§ BRIEF A: List each kind of water or other drink that the forum thread on startups and bottled water mentions.
§ BRIEF B: According to the forum thread on startups and bottled water, why did the first commenter find the article depressing? Answer in one to three sentences.
§ BRIEF C: Continue the forum thread on startups and bottled water, starting after its final sentence.

§ PAGE EXCERPT:
- - -

Though personally, I won't even argue that a startup needs to be "world-
changing" to change the world. For example, a startup that simply makes it
easier to get bottled water delivered directly homes in such a way that soon a
huge population is drinking only bottled water...

...and no one (immediately) needs to fund the incredible environmental cost of
trucking water everywhere to everyone even though they already have perfectly
safe, good-tasting water available from their tap...

...so yes, that changes the world.

This is why I personally found this article depressing (for @#$%s sake, why
not sell people water purifiers if they don't like the taste of their tap
water??)

Every business changes the world -- mostly in a small way, though that's
nothing to be ashamed of. Some in a big way. But _all_ of them in some way.

It's really, really worth putting at least 10 minutes thought into whether
your startup, especially if it's gloriously successful, will make the world a
generally _better_ place (even if just "people generally doing good things
will have an easier time of it"), or will it make the world a generally
_worse_ place ("we found a way to stop people from returning merchandise they
don't want", or maybe "we make wasting time more addictive").

The OP doesn't even seem to consider putting 10 seconds into this aspect of
choosing a business -- into which you'll invest many years of your life. Ugh.

------
guard-of-terra
Bottled water business is a fraud.

I routinely see a plastic bottle of water costing 1.5x more than a glass
bottle of fine lemonade at the same shop.

It goes like this: people drink a lot of bottled water -> big market -> two
big bottled water brand nuke the marker with advertising -> shops begin to
carry branded bottled water and drop unbranded bottled water, which costs 2x
more -> a lot of people buy a half liter of advertising daily.

The problem is: They siphon money from peoples' pockets to the advertisers.
They spend those to increase the level of noise.

And I believe the water quality is dismal, i.e. it's the same tap water and
much worse than reverse osmosis filtered water from my tap filter.

I think it should actually be regulated and illegal. Then we'll get less noisy
adds in our lives and two times cheaper bottled water from a variety of
vendors, with its quality up.

------
richardburton
I have two main problems with this blog post:

1.) The example used - The increasing consumption of bottled water is
observable and the options available to those entrepreneurs are reasonable.
However the real question is this: who was the first successful entrepreneur
to _capitalise_ on the idea of bottling water? That person definitely changed
the world.

2.) The repeated confusion between cause and effect - When Apple brought out
their affordable personal computer it helped to kickstart the trend of
personal computing. If that is not changing the world then what is?

- - -

§ INFORMATION PROVIDED:
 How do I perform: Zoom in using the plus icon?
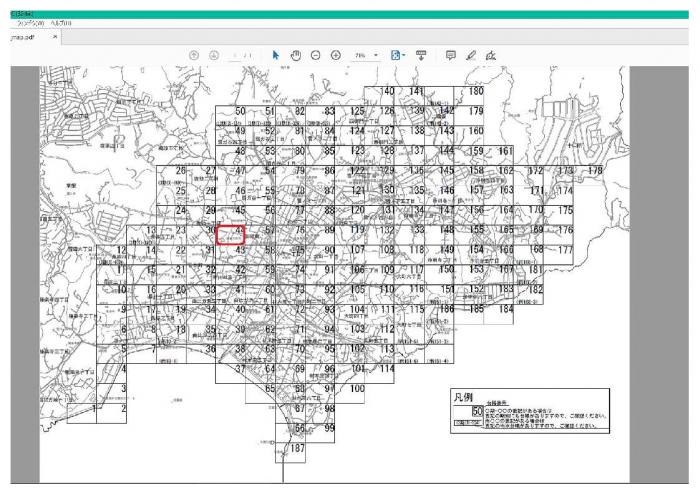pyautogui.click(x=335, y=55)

- - -

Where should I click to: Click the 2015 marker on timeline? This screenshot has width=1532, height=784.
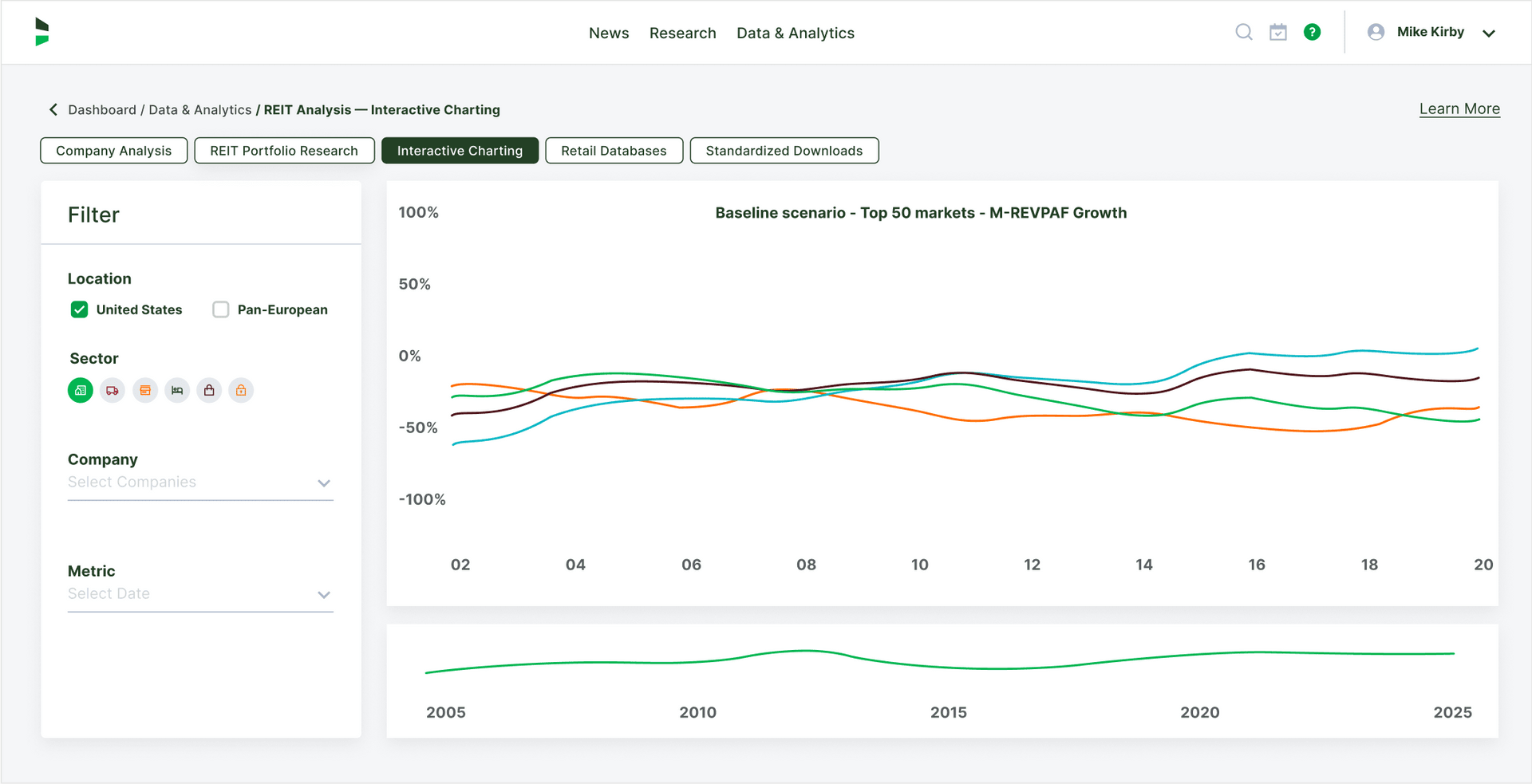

- - -

§ EXERCISE RESPONSE A:
- Bottled water (both branded and unbranded)
- Tap water
- Lemonade
- Reverse osmosis filtered water

§ EXERCISE RESPONSE B: A startup that made bottled water delivery easier could lead a huge population to drink only bottled water. That would bring the environmental cost of trucking water to everyone, even though they already have safe, good-tasting water from their taps.

§ EXERCISE RESPONSE C:
------
shadowfiend
The real issue here is that there are (at least) two ways to go about starting
a startup. You _can_ go for changing the world, and in that case you must face
the fact that you could fail and end up with a niche business. You can also go
for maximizing profits. The latter may not result in a world change, or it
may. It simply changes your focus. Failure is still out there—both of these
approaches can lead a completely nuked business. Hell, both can lead to a
niche business if you don't do them right.

------
peter_l_downs
> Consistently over time, the most successful entrepreneurs I’ve seen weren’t
> fighting the world – they were merely building the best sails to move faster
> than anybody else.

What causes the winds to change? There must be some new innovation for people
to want sails in the first place (to butcher your analogy).

> That’s why Groupon clones are making millions a month with unoriginal ideas.
> The business model is already well understood and customers are familiar
> with it. The Groupon model is a trend that extends well beyond the company.

This is all true but ignores the fact that until Groupon _started_ the social
coupon trend, no companies made any money with this business model (because
there were none, or none popular enough to matter).

> Those who built great iPhone apps at the time also know about these trends.
> Their success had more to do with a “force of nature” (millions of users
> thirsty for apps) than with their talent designing apps.

Again, yes, but no one wanted any apps (or even knew what an "app" was) before
Apple decided to invent the iPhone.

------
uiri
I think the distinction isn't whether one changes the world and the other
doesn't, it is whether one changes _people_ and the other doesn't. Jake didn't
change his customers. He predicted what they would do next. The demand for his
product would exist whether it was him or someone else who was providing it.
If no one else imported the new brand of water, the demand for Frank's product
wouldn't exist. They'd be fine with their inferior quality bottled water.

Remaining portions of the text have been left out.